Thursday, October 14, 2010

M.S. Degree From the TeeVee

I was at a friend's house dropping off our nut sales (no, I'm not selling my family members, it's for Girl Scouts) when she showed us part of an episode of "Hoarding: Buried Alive." Seeing the piles of junk lit a fire in me. When we returned home I began to attack my paper piles.

My mom might say I save too many things. My husband thinks it's too cluttered around our house. What do I see?

I see some clutter. It constitutes the things that I don't necessarily have a place for and don't know what to do with, so they sit out or get pushed into piles and forgotten. I also see changes that I've made to make it less cluttered. There is the huge basket that sits in the living room and looks nice, but it holds a bunch of yarn. The yarn is hidden, and it looks neat. I see the end tables I bought that have drawers and shelves so that books can sit in them. More examples abound. What I see are the accomplishments I've made in order to advance in the direction of an organized person, in addition to what I have yet to do. Seeing the things that don't have a place doesn't bother me so much probably because I know I will take care of it. I know it needs to be done, it just hasn't been done yet.

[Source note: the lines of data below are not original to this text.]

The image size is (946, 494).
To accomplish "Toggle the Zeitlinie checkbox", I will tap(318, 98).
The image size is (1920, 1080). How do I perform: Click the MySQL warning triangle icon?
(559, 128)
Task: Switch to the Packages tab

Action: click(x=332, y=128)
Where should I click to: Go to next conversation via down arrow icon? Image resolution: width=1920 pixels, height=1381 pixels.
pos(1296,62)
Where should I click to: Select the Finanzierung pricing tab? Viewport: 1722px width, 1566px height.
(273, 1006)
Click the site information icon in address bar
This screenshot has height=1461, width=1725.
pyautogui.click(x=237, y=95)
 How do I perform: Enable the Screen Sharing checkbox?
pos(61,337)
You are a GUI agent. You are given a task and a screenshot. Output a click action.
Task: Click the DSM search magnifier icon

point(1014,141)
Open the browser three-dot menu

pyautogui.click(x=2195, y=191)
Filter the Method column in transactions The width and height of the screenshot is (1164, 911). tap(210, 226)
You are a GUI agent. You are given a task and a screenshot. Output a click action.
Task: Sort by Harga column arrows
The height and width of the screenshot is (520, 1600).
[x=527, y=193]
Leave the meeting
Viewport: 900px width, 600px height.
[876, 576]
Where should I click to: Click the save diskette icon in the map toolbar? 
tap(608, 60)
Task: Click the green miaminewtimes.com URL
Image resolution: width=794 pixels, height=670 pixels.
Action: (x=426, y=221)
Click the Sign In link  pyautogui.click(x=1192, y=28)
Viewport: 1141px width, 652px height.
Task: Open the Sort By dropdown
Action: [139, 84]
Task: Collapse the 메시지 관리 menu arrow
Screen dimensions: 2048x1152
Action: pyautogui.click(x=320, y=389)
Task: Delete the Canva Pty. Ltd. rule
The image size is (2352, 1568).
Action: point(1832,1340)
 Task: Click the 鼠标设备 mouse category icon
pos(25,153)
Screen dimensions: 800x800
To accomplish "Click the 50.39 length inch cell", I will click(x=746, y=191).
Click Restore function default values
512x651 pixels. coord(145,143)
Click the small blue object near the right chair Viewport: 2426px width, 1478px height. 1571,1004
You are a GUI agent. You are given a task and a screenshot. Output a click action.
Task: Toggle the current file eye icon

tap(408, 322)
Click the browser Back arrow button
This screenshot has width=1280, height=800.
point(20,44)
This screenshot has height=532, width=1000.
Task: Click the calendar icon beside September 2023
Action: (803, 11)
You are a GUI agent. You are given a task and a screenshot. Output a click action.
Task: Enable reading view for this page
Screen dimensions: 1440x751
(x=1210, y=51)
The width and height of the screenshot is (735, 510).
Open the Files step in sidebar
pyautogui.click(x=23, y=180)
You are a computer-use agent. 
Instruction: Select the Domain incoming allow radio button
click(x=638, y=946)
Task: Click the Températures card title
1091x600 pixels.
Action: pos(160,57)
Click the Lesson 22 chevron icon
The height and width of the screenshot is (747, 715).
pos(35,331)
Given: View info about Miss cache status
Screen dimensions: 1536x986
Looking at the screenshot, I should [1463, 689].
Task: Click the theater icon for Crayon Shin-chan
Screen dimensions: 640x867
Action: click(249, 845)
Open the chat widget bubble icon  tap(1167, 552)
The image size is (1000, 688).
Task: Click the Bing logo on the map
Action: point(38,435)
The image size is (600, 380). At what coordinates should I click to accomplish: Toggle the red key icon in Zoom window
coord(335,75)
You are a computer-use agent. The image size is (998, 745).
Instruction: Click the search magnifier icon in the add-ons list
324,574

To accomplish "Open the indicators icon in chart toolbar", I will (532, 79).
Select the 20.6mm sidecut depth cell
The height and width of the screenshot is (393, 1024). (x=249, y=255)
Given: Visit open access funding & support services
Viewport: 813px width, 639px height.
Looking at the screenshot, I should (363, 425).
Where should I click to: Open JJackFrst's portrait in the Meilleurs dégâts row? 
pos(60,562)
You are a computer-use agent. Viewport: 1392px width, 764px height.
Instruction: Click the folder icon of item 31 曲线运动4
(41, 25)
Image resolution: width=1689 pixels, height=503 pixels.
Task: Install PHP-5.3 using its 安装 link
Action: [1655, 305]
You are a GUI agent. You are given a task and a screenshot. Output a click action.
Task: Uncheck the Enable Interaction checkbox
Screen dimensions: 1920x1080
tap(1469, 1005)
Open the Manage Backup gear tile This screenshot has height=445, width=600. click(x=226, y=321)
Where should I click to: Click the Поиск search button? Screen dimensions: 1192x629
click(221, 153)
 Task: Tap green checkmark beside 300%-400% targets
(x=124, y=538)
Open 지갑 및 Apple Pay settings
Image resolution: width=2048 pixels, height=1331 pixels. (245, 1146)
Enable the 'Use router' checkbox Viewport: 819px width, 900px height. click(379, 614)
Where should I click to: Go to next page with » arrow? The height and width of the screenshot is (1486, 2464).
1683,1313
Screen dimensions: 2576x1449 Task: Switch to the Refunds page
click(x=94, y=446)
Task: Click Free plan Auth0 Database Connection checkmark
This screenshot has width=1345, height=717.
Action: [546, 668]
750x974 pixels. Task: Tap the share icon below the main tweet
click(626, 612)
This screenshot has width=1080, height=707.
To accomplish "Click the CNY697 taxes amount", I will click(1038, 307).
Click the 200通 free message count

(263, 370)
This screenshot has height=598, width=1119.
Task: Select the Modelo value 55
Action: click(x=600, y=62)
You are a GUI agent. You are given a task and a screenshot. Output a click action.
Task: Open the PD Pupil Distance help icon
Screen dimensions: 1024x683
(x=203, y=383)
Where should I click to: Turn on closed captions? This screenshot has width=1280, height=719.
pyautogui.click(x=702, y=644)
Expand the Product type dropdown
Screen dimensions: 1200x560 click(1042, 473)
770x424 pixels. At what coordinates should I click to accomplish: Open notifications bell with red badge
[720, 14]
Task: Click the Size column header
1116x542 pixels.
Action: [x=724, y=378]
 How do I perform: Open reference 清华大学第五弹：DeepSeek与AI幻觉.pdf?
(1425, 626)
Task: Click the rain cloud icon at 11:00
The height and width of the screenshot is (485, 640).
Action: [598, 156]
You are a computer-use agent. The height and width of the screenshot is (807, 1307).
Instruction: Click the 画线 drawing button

That sounds like an excuse. It would be, if I sat on the couch eating bonbons all day, but I don't. I do other things. What I need is to incorporate (better) the habit of organizing the oddball items that don't get into my daily routine of putting s#it away. Specifically, my problem is paper. There is my work from the most recent term of school, OC's school things, some random old mail, and other weird stuff that has no place. I have a big basket for the things I feel I need to keep for a month or so, then they can go away. The problem is that a month goes by and I don't revisit the pile. The piles multiply into hairy monsters that look too scary to go anywhere near.

The other problem I had was in dealing with things that were too painful. There are boxes filled with sad things like funeral notices, or pictures that I haven't been ready to come across. It is better now, because time has gone by since the sad events. And, I've recently reorganized and cleaned out one side of our attic area, including dealing with several boxes filled with emotional napalm, organizing what I'll keep and tossing others.

After OC saw the show, and when she looked at her room she told, "At least my room isn't as bad as those!"

She's right. There is no black mold in there. There are no pathways (although sometimes there is a crunching sound when one walks across her floor....) and she manages to keep up with most of the daily tidying up.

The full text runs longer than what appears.